Descrevi a paisagem que ele não via e levei-o a outro ponto do aquartelamento com melhores vistas. Disse-lhe o que dali se observava e de cuja existência ele nem suspeitava. O moço só enxergava o que lhe estivesse perto do nariz e tivesse a dimensão de um imbondeiro!
Não via nada mais para além disso.
Só então se preocupou com a sua falta de visão e foi ao médico que lhe fez os exames necessários. Uns tempos depois recebeu um par de óculos. Foi ter comigo para me dar a novidade. Chorou de emoção quando me disse que até àquele momento nunca tinha visto o mundo.

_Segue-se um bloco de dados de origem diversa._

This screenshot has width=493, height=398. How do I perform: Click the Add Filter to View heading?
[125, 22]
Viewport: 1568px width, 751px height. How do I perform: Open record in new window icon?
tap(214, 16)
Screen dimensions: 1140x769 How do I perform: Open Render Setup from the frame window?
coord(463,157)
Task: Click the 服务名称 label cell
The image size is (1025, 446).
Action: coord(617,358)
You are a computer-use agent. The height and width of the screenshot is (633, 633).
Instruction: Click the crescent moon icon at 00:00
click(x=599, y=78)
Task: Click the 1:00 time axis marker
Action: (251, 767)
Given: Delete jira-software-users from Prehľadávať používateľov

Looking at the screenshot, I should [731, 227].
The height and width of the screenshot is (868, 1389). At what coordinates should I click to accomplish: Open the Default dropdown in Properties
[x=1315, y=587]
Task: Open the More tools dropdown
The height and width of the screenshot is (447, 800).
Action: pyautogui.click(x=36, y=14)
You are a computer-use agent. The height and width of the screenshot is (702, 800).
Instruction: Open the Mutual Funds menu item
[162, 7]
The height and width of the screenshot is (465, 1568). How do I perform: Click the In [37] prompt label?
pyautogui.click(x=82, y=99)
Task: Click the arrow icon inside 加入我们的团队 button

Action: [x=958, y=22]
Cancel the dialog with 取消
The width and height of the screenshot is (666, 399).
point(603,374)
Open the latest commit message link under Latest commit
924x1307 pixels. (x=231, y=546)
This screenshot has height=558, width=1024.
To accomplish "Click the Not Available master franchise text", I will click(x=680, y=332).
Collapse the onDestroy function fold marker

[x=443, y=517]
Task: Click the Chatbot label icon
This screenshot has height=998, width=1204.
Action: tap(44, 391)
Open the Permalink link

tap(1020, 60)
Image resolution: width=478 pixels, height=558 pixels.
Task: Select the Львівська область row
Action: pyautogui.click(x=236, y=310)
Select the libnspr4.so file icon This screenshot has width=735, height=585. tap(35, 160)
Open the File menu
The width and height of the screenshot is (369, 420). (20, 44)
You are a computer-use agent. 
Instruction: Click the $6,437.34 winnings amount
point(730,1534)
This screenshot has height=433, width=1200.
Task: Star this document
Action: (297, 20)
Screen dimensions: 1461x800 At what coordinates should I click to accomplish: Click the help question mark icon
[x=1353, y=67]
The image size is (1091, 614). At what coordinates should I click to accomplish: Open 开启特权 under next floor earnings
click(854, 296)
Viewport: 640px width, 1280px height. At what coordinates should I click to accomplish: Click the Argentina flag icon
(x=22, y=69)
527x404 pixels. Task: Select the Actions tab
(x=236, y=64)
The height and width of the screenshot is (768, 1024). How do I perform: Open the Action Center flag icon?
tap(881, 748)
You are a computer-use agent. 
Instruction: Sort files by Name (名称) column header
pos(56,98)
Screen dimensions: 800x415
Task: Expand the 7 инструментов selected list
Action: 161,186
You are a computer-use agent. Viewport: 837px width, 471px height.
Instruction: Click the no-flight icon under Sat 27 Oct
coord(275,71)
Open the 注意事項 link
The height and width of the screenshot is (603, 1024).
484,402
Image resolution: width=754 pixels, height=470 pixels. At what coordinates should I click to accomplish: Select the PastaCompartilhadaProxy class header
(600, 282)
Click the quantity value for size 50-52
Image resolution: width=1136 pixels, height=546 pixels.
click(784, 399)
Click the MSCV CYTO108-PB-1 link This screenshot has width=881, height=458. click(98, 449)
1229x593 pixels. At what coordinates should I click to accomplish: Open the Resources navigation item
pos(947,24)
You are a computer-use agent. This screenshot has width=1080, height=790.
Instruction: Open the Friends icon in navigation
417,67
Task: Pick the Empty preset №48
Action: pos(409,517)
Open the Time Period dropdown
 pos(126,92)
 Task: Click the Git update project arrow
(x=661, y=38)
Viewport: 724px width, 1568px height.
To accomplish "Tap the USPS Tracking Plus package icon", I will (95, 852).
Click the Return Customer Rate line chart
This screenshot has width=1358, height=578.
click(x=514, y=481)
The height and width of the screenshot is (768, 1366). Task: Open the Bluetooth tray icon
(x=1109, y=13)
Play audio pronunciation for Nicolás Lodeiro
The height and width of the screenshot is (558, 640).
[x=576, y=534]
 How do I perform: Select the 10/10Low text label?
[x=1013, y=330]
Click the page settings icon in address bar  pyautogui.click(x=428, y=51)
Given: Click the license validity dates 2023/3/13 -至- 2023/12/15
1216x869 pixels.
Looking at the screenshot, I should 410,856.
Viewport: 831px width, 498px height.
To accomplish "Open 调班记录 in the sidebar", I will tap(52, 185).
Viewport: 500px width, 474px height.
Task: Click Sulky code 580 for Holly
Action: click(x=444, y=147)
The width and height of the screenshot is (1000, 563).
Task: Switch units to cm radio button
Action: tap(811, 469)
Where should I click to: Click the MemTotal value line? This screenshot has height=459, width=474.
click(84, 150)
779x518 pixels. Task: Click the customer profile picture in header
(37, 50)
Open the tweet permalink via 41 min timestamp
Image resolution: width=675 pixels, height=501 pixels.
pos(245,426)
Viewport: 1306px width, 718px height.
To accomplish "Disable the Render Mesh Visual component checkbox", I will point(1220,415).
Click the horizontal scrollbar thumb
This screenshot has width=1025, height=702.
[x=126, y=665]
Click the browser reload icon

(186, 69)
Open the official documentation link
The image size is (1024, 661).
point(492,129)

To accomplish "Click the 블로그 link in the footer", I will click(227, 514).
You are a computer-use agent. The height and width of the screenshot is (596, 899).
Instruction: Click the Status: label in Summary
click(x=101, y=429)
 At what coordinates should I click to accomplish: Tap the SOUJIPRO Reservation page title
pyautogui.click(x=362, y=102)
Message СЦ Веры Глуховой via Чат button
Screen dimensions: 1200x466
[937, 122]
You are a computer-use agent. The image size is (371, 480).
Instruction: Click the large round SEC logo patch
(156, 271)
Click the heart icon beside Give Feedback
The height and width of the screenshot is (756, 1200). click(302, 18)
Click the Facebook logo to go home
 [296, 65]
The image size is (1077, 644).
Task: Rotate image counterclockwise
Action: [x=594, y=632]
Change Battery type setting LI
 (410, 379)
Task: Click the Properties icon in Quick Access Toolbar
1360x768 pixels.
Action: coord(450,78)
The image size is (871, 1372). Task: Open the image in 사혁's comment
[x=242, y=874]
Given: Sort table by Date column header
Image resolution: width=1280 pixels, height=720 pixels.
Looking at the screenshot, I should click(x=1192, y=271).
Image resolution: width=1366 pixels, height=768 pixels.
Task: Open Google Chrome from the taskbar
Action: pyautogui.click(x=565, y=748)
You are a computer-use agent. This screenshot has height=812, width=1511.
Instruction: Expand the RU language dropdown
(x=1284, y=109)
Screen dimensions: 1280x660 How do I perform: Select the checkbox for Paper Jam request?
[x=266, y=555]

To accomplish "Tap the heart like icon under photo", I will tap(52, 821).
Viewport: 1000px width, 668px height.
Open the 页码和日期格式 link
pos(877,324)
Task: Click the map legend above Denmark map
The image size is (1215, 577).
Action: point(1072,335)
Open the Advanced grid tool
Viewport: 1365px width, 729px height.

E só passou a vê-lo porque eu lhe disse que o mundo tinha outra dimensão para além daquela que ele podia testemunhar.
As recordações de uma guerra também têm episódios assim.
E ainda se lhe pode acrescentar a estupidez e o escândalo do regime político que mobiliza um rapaz quase cego para participar numa guerra!…
Havia outro camarada que era manco. Aos quatro anos de idade foi atropelado por um carro de bois que lhe partiu uma perna. A fractura foi curada sem cuidados médicos, e o rapaz ficou com a perna torta, obrigando-o a mancar por toda a vida. Quando foi à inspecção militar convenceu-se de que iria ficar livre e chamou a atenção para o seu defeito físico. Os recrutadores do regime responderam que se não lhe faltava o dedo indicador, podia disparar uma arma… coisa que nunca se faz com as pernas! Por isso foi apurado para todo o serviço militar, e enviado para uma guerra.